A fumaça que voltou a encobrir Manaus nesta quarta-feira (9) pode ter origem distante da capital. Pesquisadores da Universidade do Estado do Amazonas (UEA) apontam que partículas produzidas por queimadas no Sul do Amazonas, no Sul de Rondônia e no Norte de Mato Grosso estão sendo transportadas pelas correntes de vento em direção à Região Metropolitana.
O cenário ocorre durante o período de estiagem, quando as altas temperaturas e a vegetação mais seca favorecem a ocorrência e a propagação de incêndios em diferentes áreas do estado.
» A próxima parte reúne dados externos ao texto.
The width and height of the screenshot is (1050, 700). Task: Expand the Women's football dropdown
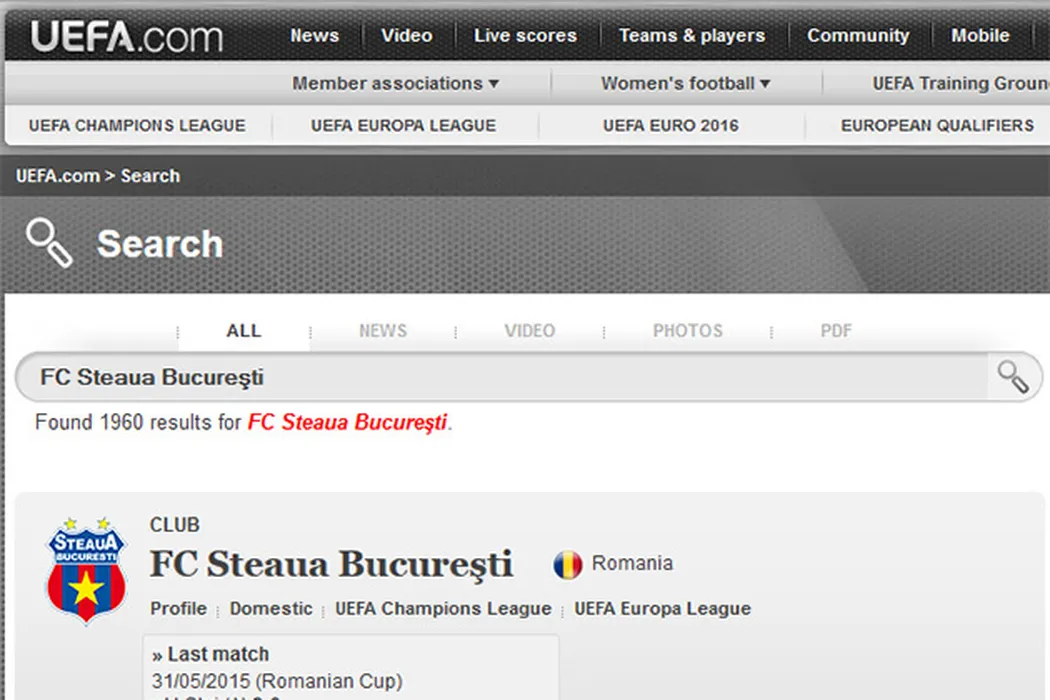[x=685, y=84]
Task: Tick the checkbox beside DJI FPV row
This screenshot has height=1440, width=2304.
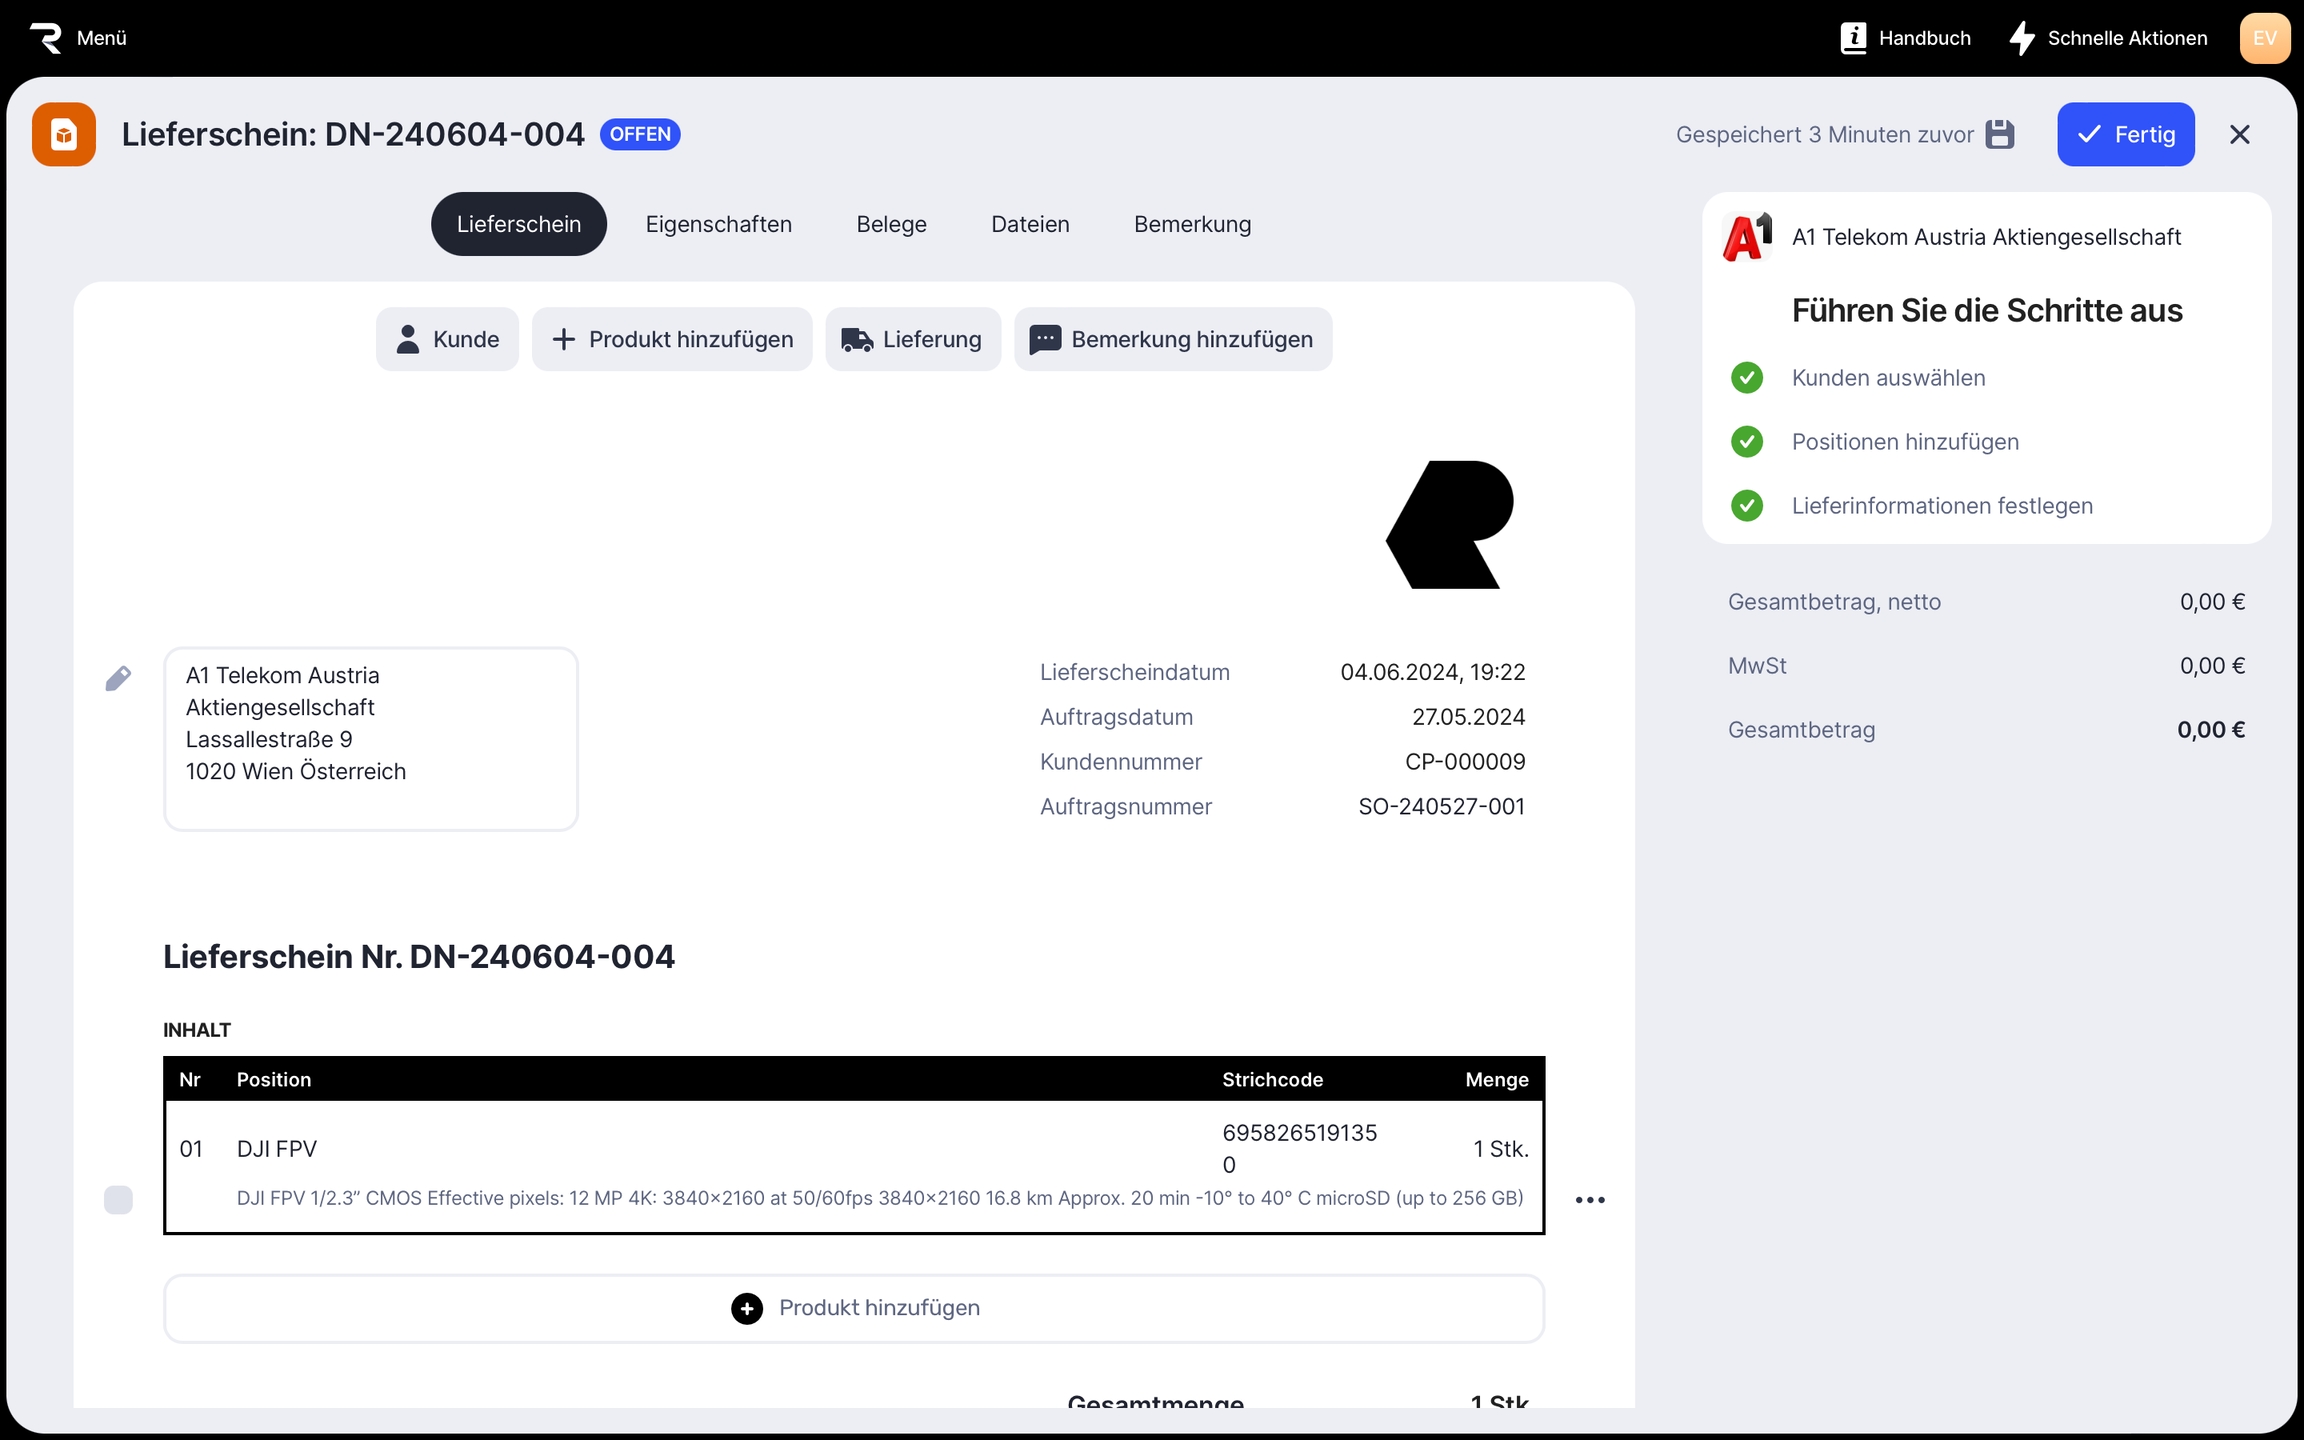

Qualidade do ar registra níveis preocupantes
Os dados do Sistema Eletrônico de Vigilância Ambiental (SELVA), da UEA, mostram que a concentração de poluentes também preocupa em municípios próximos a Manaus.
Iranduba e Manaquiri apresentaram classificação de qualidade do ar considerada muito ruim, enquanto Itacoatiara registrou condição moderada.
Na capital, sensores instalados em diferentes pontos identificaram níveis ruins de partículas finas (MP2,5). Durante a manhã, algumas estações registraram concentrações superiores a 100 µg/m³.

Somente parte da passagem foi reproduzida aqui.